Similarly, being on the monolith (as opposed to miro-services) side jeopardizes your organization's ability to run DevOps by the book. Sytems characterized by a regular number of complex parts tightly coupled to each other, all running in localized computing resources in order to achieve the highest throughput-per-square-meter give place to many-to-many heterogeneous interactions between mutually dependent parts, which in combination with late integration testing leads to butterfly effects and never-ending verification and fault slip-through. Instead, try to move gradually to a micro-services architecture for your product(s). Check this InfoQ post for more details.

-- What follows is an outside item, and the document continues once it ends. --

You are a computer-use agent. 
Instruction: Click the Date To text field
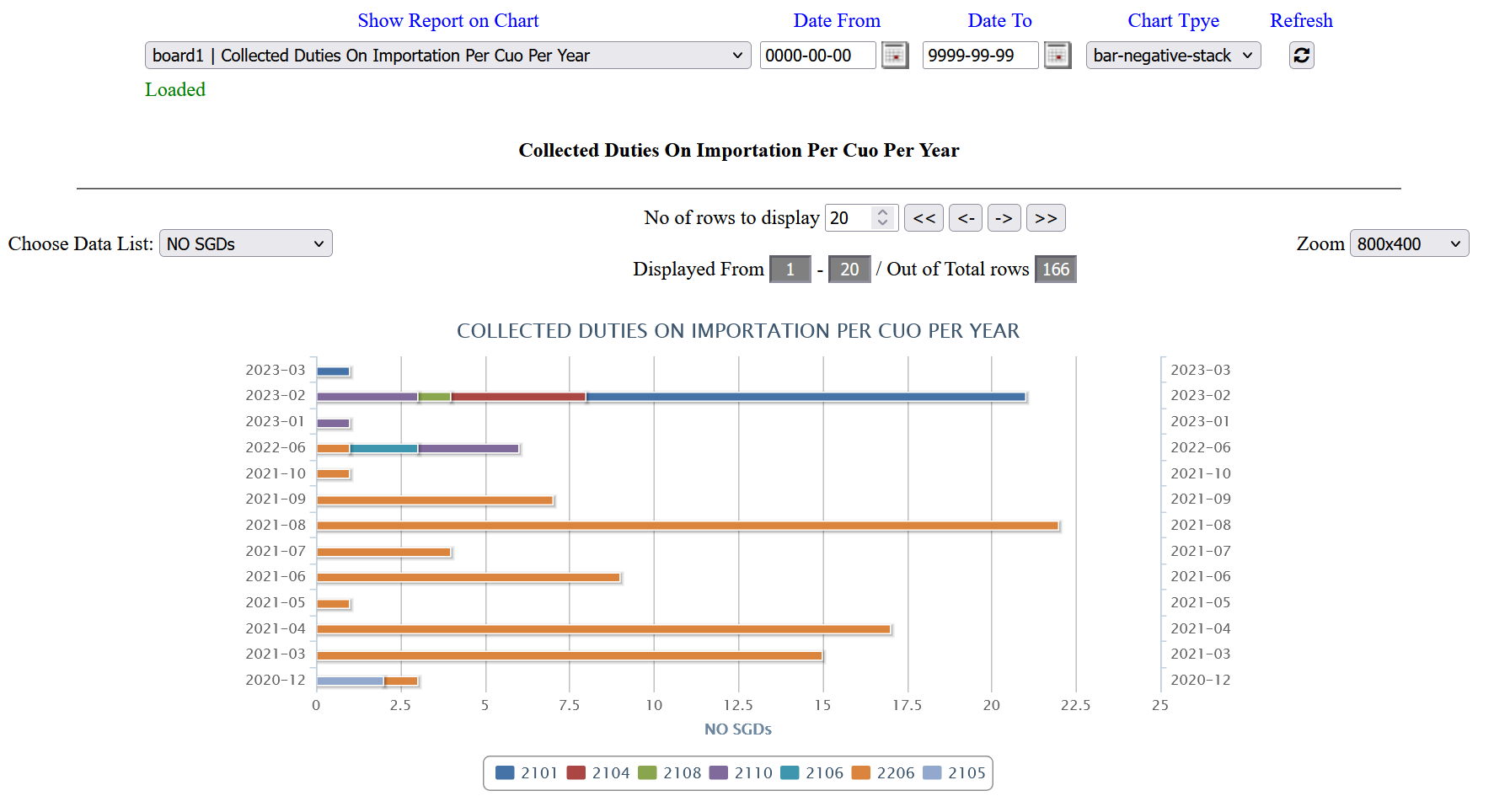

Things you might try are:
  • Start stripping away non-critical parts of your system. Instead of breaking up your system's core, start with those parts representing a lower risk to the product's success. With the knowledge and experience gained in doing so, you'll be better prepared to undertake the split of the more valuable parts;
  • Stop adding new features to existing parts. For every new functionality you want to add to the existing system, evaluate the possibility to craft it as a separate, loosely-coupled process, using network interfaces instead of IPC or dynamic linking;
  • Fight technical debt. Wrong decisions taken due to time constraits will slow you down in shifting to a micro-services architecture. Follow the good practice of devoting one sprint now and then to remove technical debt. Look carefully into technical debt warnings from your development teams and try to give them the time and tools to prevent it.

Conclusion

In the next post, we'll describe the main premises a DevOps environment should follow. Make sure your organization and products are in the right shape to adopt those premises before sinking hard-earned money in implementing them in your organization.